Comissão aprova texto-base da PEC que prevê fim da escala 6×1 e redução da jornada para 40 horas semanais

A comissão especial da Câmara dos Deputados aprovou nesta quarta-feira, 27, o texto-base da PEC que prevê o fim da escala de trabalho 6×1 e reduz a jornada semanal de 44 para 40 horas. A proposta foi aprovada por 34 votos a 4 e ainda terá os destaques analisados antes de seguir para votação no plenário da Casa.

O parecer do relator, deputado Leo Prates, estabelece uma transição de 14 meses para a redução da carga horária, sem redução salarial.

Pelo texto, a mudança ocorrerá em duas etapas. A primeira redução, de duas horas semanais, passará a valer 60 dias após a promulgação da emenda constitucional. A segunda etapa será implementada 12 meses depois, totalizando a redução para 40 horas semanais.

A proposta também prevê dois dias de descanso semanal, encerrando na prática a escala de seis dias de trabalho para um de folga. O repouso deverá ocorrer “preferencialmente aos domingos” e começará a valer 60 dias após a promulgação da PEC.

Atualmente, a Constituição prevê jornada máxima de 44 horas semanais e apenas um dia obrigatório de descanso.

A regra de transição foi definida após acordo entre o relator, integrantes do governo federal e o presidente da Câmara, Hugo Motta. A expectativa da base governista é concluir a votação no plenário ainda nesta quarta-feira.

A proposta enfrenta resistência de parlamentares da oposição e de representantes do setor produtivo, que alegam possíveis impactos econômicos e aumento de custos para empresas.

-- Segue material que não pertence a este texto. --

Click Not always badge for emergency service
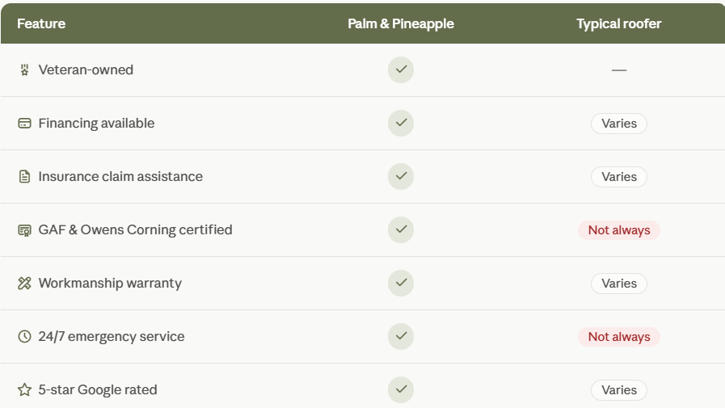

Já defensores da medida afirmam que a redução da jornada pode melhorar as condições de trabalho e elevar a produtividade.

Durante a reunião da comissão, apenas quatro parlamentares se manifestaram contra a proposta: Gilson Marques, Julia Zanatta, Daniela Reinehr e Mauricio Marcon.

O deputado Sóstenes Cavalcante apresentou destaque para retirar do texto o prazo de 60 dias para a implementação dos dois dias de descanso semanal, defendendo que a medida passe a valer imediatamente.

Ao todo, sete destaques foram apresentados, mas apenas a sugestão do PL foi mantida para votação.

O texto aprovado também flexibiliza a distribuição da jornada de trabalhadores com salários acima de R$ 21 mil registrados em carteira. Segundo o relator, a medida busca reduzir a pejotização e incentivar a contratação via CLT.

Além disso, a PEC prevê que uma lei complementar poderá criar medidas transitórias para reduzir impactos sobre microempreendedores individuais (MEIs) e micro e pequenas empresas.

Para contratos da administração pública que envolvam mão de obra direta, a adequação da nova jornada deverá ocorrer após aditamento contratual, com prazo máximo de 12 meses após a promulgação da emenda.

A proposta analisada pela comissão foi apresentada originalmente em 2019 pelo deputado Reginaldo Lopes e tramitou em conjunto com outra PEC protocolada em 2025 pela deputada Erika Hilton.